Australian prison logs lots of false alarms

 - 
04/17/2009
Hey, I suppose if you're going to be wasting tax payer money, and the valuable time and resources of first responders, it might as well be a police run institution doing the wasting, right? I came across this story this morning at abc.net.au, an ABC News affiliate for Australia, and had a chuckle. The Alexander Maconochie Centre, a new prison located in the town of Hume in the Australian Capital Territory, has been having some problems with it's alarm systems, both security and fire. The story states the security system problems were ironed out before the first batch of inmates were moved in September 2008 (good thing, I would say... don't you want a pretty airtight security system at your local prison?), but the fire alarm system continues to cause problems, apparently activating and necessitating dispatch 33 times since the prison opened. According to corrections minister John Hargreaves "some of the false alarms were triggered by inmates smoking, which is banned in the prison." Huh? First of all, does cigarette smoke normally set off fire alarms? Secondly, if they're not supposed to be smoking in prison, why are they smoking in prison? Aren't the inmates pretty much under lock and key? Isn't pretty much every single one of their actions monitored? I hope so. I love this particular excerpt... It seems to scream out "we need someone to lay down the rules":
Vince McDevitt from the CPSU [Community and Public Sector Union] says the union is in talks with jail management to allow inmates and staff to smoke in designated outdoor areas. Mr McDevitt says it is also important for jail officers to be able to permit inmates to smoke inside the jail, in certain situations. "For instance a prisoner who became agitated or potentially had some mental issues, if they start for example, to head butt the cell bars like a rhinoceros screaming for a cigarette, then the superindentant, it's important that they have a discretionary power to allow an individual to smoke," he said.
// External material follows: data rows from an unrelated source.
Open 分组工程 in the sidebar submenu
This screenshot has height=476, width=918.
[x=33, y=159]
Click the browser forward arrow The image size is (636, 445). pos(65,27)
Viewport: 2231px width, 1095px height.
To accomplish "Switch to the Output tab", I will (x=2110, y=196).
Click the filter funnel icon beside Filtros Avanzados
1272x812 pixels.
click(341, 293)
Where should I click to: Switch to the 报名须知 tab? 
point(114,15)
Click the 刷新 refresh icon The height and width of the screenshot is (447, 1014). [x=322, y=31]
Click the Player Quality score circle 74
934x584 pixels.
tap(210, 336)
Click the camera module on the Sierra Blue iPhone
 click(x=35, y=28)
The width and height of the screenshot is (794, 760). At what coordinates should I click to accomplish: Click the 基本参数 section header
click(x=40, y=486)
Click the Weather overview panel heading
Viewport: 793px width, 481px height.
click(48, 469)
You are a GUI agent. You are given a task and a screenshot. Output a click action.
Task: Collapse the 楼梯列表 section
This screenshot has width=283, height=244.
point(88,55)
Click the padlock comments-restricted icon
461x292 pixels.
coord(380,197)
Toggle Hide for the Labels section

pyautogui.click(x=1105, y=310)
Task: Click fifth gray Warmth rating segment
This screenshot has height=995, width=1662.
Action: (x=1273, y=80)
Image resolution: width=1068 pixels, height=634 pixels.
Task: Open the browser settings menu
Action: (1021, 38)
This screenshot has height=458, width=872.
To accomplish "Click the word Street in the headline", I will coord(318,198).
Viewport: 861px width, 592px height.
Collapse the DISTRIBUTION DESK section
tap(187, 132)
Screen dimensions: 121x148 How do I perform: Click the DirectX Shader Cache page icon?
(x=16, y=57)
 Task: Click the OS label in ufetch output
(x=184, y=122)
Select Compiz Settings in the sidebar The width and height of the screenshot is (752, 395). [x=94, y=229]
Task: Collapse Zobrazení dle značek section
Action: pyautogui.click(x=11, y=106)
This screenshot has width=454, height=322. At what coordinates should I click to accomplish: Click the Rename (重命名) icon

Again, I say Huh? Why? That's like when my son doesn't want to eat his peas, but does want ice cream. I tell him "no, that's not allowed," and he throws a tantrum. So it's important that I give him the ice cream so he'll stop his tantrum? That makes absolutely no parenting sense at all. How about this for a different tack: "No, you can't smoke. You're in prison and have lost that right." I guess I just feel that if prisoners sneaking smokes is costing money through false alarm dispatch, they should be stopped from smoking. I mean home and business owners the world over get severe financial penalties at far fewer than 33 false alarms. Just my opinion. I welcome yours.